Description of the task
Only one stretch of the listing below is wanted. Begin at the line that has "Brasile (75, 2077)", stop after the line that has "Bilder (87, 29)", and repeat every line in between exactly.

--- Supplied information Enclosed Below ---

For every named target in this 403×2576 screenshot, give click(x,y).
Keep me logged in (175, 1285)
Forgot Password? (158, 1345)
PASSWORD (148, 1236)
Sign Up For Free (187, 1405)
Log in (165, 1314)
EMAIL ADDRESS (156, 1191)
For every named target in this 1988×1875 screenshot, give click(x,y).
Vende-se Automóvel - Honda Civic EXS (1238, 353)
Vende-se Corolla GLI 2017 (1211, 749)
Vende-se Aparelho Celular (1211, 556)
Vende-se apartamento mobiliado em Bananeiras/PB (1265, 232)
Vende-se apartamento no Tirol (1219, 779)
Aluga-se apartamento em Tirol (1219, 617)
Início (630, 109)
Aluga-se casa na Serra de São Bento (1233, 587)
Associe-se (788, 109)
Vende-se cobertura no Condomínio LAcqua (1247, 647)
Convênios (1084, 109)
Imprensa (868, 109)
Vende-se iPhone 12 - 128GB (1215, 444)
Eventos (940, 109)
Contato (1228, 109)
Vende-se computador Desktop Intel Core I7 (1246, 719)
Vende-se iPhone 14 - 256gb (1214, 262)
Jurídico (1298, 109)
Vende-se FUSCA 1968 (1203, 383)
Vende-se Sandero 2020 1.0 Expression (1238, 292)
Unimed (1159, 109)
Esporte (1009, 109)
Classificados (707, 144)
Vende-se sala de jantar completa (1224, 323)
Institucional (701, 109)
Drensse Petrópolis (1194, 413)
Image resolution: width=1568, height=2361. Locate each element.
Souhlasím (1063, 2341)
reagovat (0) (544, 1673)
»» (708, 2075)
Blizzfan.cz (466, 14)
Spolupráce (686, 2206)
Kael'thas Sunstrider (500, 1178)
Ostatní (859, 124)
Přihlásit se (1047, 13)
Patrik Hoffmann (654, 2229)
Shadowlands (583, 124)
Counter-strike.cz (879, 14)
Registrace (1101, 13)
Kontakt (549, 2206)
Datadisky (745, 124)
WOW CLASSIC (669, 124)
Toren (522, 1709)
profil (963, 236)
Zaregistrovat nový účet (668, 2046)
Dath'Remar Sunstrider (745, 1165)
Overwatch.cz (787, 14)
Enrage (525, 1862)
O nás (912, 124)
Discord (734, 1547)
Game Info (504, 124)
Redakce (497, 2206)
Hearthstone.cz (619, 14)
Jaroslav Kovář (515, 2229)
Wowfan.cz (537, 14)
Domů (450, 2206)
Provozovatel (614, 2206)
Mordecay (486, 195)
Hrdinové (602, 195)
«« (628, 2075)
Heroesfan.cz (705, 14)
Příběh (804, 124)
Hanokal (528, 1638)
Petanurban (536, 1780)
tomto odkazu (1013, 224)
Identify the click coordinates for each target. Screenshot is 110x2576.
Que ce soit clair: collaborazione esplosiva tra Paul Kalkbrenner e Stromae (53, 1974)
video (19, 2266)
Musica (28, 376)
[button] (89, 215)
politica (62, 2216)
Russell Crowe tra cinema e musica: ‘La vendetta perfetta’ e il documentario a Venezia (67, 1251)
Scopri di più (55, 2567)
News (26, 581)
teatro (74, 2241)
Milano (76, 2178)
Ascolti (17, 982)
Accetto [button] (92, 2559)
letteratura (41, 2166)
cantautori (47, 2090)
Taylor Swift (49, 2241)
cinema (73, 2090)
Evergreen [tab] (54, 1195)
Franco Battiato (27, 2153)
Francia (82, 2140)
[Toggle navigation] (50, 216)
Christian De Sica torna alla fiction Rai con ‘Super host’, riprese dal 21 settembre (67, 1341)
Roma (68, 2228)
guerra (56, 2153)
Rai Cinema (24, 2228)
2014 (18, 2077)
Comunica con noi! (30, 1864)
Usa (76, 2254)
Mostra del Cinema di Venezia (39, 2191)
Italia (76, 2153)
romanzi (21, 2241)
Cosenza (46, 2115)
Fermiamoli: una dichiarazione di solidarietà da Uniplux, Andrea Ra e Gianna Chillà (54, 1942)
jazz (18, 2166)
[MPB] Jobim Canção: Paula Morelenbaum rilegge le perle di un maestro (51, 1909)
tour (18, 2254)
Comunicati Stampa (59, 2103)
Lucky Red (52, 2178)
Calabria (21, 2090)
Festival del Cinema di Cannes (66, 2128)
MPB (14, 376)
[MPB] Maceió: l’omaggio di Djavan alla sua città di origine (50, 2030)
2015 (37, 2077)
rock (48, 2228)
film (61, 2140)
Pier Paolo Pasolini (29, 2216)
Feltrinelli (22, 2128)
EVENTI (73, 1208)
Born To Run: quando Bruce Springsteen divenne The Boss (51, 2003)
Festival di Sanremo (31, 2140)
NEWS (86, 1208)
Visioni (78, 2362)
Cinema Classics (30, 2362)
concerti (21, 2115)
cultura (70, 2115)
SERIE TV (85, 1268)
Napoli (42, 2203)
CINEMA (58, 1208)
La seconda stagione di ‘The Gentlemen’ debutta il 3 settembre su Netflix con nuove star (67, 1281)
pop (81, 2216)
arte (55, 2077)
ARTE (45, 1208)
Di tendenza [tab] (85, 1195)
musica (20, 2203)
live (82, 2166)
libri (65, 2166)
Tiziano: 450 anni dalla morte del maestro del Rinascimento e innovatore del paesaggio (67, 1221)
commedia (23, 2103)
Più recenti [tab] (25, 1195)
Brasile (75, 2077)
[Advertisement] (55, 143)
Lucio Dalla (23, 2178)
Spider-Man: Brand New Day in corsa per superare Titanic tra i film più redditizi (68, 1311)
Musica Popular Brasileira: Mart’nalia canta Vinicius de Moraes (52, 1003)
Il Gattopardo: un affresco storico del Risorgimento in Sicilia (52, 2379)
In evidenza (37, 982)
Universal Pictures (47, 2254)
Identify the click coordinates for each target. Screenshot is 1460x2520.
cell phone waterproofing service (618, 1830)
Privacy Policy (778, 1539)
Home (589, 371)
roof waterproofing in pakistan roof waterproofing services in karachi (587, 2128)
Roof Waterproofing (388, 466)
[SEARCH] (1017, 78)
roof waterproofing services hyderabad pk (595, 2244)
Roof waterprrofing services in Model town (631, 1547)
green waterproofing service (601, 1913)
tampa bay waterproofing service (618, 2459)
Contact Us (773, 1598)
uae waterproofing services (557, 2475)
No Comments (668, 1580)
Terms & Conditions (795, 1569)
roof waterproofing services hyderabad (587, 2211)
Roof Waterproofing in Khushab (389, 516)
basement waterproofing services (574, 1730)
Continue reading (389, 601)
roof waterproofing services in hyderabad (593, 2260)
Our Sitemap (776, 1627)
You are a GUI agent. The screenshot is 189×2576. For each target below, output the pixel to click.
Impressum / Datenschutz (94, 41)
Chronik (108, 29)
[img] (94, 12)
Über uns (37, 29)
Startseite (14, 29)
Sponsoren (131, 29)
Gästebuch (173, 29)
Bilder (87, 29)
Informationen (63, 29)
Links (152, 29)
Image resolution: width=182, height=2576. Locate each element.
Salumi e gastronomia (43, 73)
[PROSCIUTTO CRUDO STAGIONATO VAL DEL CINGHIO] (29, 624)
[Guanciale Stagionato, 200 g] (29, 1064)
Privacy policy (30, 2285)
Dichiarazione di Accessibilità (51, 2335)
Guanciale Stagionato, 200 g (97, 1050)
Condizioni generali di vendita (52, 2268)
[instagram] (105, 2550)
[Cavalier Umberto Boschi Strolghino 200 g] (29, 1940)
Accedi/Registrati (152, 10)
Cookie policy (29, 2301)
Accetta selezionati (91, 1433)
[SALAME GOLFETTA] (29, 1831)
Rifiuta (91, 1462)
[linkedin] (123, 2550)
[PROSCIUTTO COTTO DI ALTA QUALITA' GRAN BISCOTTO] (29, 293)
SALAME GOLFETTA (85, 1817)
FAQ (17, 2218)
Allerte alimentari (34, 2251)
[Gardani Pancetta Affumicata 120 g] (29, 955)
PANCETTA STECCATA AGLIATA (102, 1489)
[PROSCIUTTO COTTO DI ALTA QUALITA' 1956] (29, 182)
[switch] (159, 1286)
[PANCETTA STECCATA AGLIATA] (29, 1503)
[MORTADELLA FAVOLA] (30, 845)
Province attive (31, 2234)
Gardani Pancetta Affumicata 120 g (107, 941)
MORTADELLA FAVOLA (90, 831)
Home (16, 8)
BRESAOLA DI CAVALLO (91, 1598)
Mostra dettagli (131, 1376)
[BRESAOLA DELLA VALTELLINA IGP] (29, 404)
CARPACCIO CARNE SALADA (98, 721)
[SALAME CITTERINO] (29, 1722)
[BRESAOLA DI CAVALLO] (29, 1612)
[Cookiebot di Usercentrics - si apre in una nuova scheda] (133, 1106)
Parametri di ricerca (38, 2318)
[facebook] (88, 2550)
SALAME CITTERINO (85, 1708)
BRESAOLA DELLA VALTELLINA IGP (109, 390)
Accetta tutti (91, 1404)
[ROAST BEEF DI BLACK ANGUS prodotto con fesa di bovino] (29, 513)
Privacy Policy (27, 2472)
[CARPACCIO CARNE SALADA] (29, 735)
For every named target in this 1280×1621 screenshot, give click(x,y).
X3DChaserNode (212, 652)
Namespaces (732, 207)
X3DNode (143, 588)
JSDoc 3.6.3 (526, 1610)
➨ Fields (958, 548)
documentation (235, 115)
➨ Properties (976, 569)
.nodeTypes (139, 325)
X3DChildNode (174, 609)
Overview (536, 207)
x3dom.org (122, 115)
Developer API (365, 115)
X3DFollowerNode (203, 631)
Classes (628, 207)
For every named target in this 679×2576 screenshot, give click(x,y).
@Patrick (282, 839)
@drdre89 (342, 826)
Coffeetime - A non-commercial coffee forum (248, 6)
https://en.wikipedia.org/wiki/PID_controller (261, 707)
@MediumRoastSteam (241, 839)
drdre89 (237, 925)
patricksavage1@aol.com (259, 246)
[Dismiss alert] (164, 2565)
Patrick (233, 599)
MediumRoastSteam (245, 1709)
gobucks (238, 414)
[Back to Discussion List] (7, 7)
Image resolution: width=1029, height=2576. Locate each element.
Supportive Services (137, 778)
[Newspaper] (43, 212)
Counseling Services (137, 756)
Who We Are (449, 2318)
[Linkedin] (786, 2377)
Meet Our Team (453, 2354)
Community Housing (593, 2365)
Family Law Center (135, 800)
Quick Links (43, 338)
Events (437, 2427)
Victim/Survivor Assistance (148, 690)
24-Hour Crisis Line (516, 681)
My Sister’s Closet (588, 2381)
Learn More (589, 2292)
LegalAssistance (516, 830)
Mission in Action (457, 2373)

--- End of Enclosed Supplied information ---

Result
Brasile (75, 2077)
[Advertisement] (55, 143)
Lucio Dalla (23, 2178)
Spider-Man: Brand New Day in corsa per superare Titanic tra i film più redditizi (68, 1311)
Musica Popular Brasileira: Mart’nalia canta Vinicius de Moraes (52, 1003)
Il Gattopardo: un affresco storico del Risorgimento in Sicilia (52, 2379)
In evidenza (37, 982)
Universal Pictures (47, 2254)
Identify the click coordinates for each target. Screenshot is 1460x2520.
cell phone waterproofing service (618, 1830)
Privacy Policy (778, 1539)
Home (589, 371)
roof waterproofing in pakistan roof waterproofing services in karachi (587, 2128)
Roof Waterproofing (388, 466)
[SEARCH] (1017, 78)
roof waterproofing services hyderabad pk (595, 2244)
Roof waterprrofing services in Model town (631, 1547)
green waterproofing service (601, 1913)
tampa bay waterproofing service (618, 2459)
Contact Us (773, 1598)
uae waterproofing services (557, 2475)
No Comments (668, 1580)
Terms & Conditions (795, 1569)
roof waterproofing services hyderabad (587, 2211)
Roof Waterproofing in Khushab (389, 516)
basement waterproofing services (574, 1730)
Continue reading (389, 601)
roof waterproofing services in hyderabad (593, 2260)
Our Sitemap (776, 1627)
You are a GUI agent. The screenshot is 189×2576. For each target below, output the pixel to click.
Impressum / Datenschutz (94, 41)
Chronik (108, 29)
[img] (94, 12)
Über uns (37, 29)
Startseite (14, 29)
Sponsoren (131, 29)
Gästebuch (173, 29)
Bilder (87, 29)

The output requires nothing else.